[Saved entries]
******************************

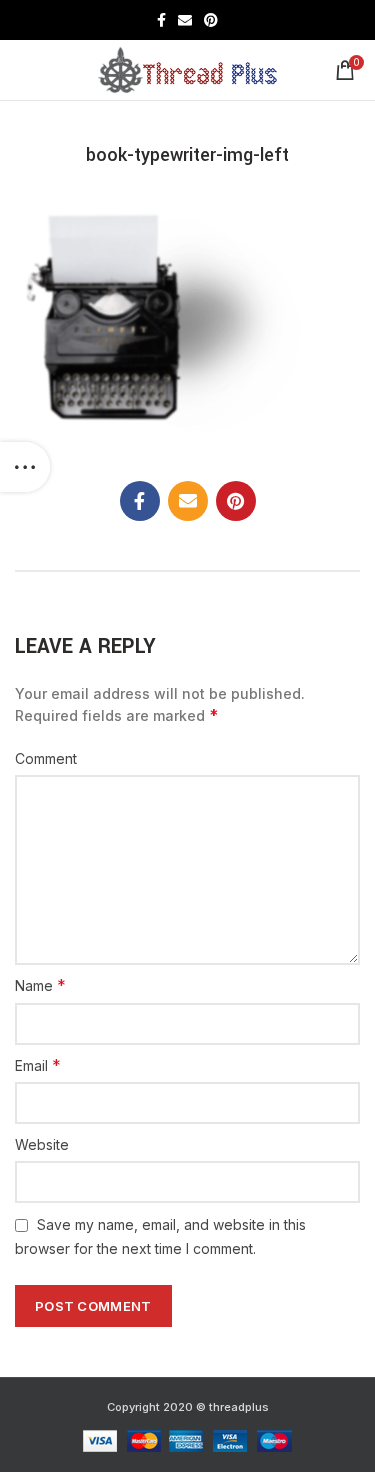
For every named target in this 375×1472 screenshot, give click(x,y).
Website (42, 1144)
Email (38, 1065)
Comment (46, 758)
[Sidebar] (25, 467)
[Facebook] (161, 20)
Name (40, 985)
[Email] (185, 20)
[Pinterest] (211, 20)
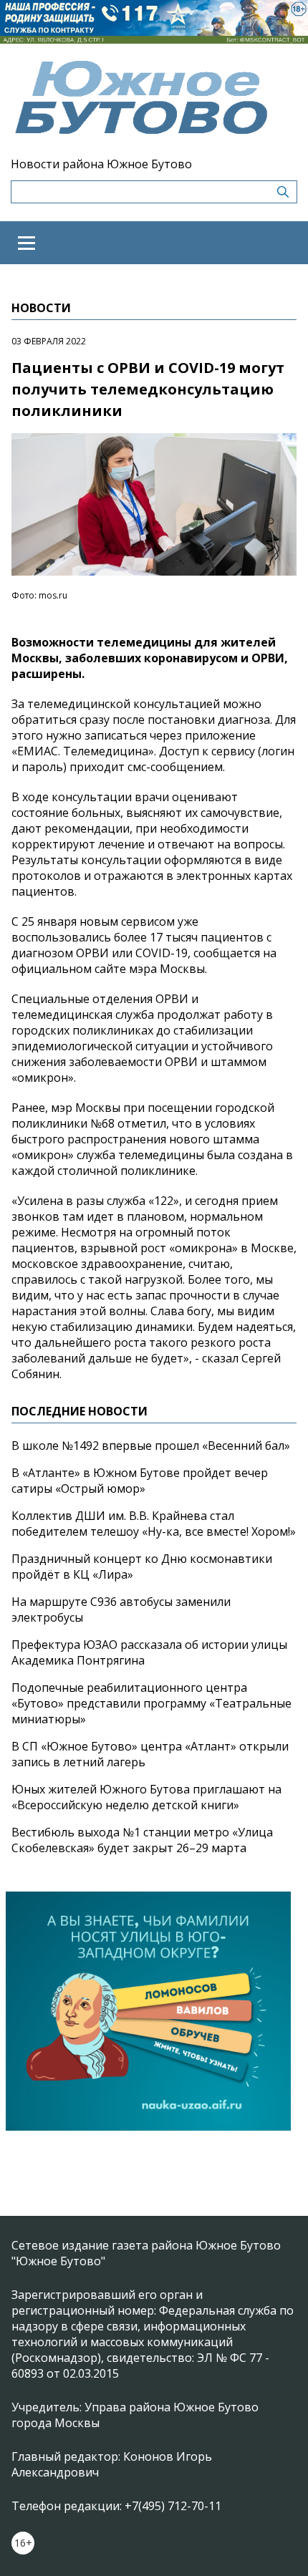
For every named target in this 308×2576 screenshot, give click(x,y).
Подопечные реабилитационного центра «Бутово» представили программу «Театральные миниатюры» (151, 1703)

******************************

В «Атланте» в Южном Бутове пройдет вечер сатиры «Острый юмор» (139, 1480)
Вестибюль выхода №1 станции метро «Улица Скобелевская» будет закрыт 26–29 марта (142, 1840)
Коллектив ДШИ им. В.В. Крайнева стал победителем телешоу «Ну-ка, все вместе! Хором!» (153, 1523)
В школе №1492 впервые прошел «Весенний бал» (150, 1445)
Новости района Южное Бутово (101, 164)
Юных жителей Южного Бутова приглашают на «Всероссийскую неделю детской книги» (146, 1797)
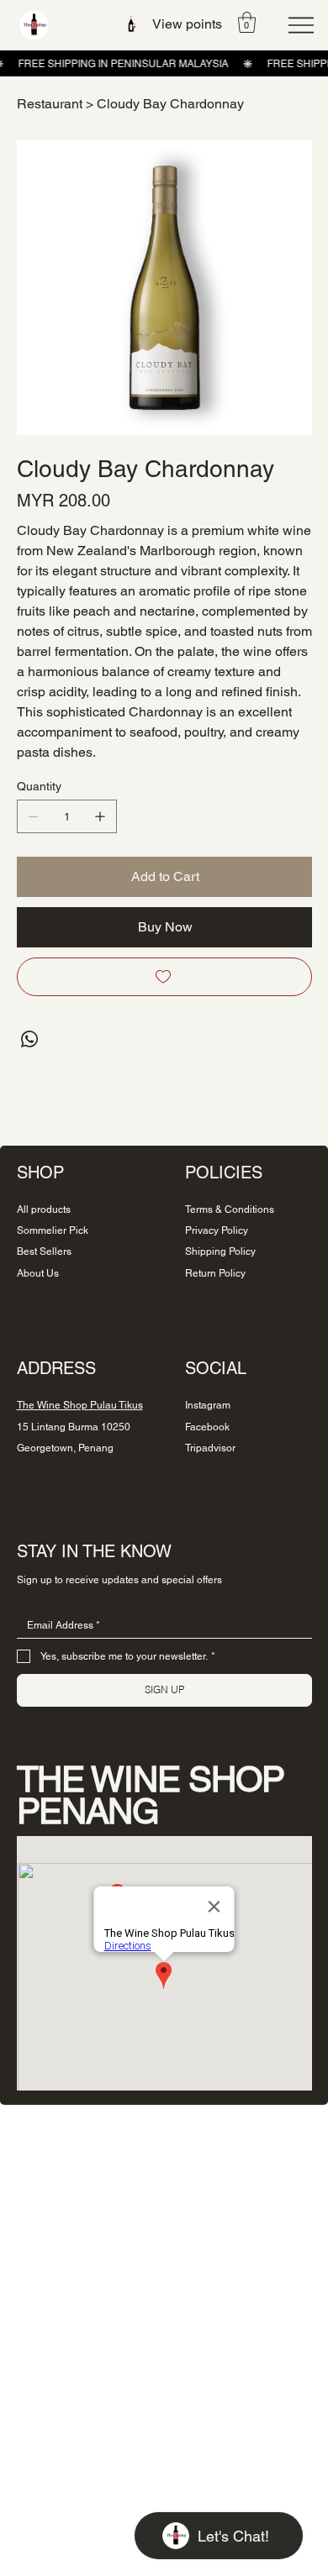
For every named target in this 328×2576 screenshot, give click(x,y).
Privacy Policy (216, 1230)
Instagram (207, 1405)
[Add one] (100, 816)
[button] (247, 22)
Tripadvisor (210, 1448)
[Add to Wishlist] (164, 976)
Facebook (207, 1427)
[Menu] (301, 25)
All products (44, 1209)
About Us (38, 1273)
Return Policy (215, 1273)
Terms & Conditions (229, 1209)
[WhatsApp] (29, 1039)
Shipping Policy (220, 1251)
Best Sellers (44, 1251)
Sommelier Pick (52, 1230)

******************************

Try it: Filter the entries above down to the lines that contain the word "Policy".

Response box:
Privacy Policy (216, 1230)
Return Policy (215, 1273)
Shipping Policy (220, 1251)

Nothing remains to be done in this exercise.